**Instruções da tarefa**
Repita sem alterações as linhas que começam na que contém "Image resolution: width=375" e seguem até a que contém "Screen dimensions: 1568x746", incluindo as duas.

**Dados do exercício**
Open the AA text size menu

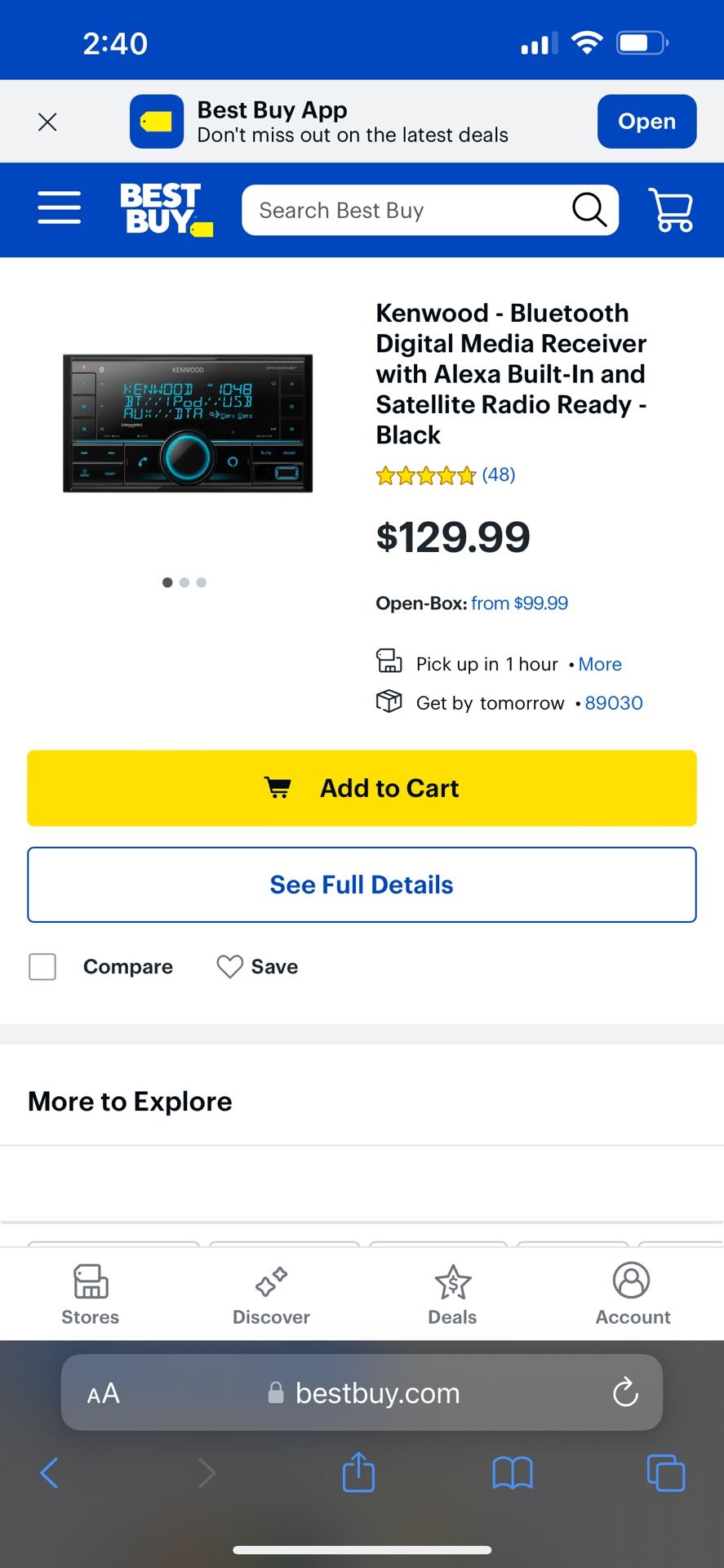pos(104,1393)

==

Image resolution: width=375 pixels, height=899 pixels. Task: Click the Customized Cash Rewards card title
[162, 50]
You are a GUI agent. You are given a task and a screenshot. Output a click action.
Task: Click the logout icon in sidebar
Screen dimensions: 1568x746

**Resposta**
Image resolution: width=375 pixels, height=899 pixels. Task: Click the Customized Cash Rewards card title
[162, 50]
You are a GUI agent. You are given a task and a screenshot. Output a click action.
Task: Click the logout icon in sidebar
Screen dimensions: 1568x746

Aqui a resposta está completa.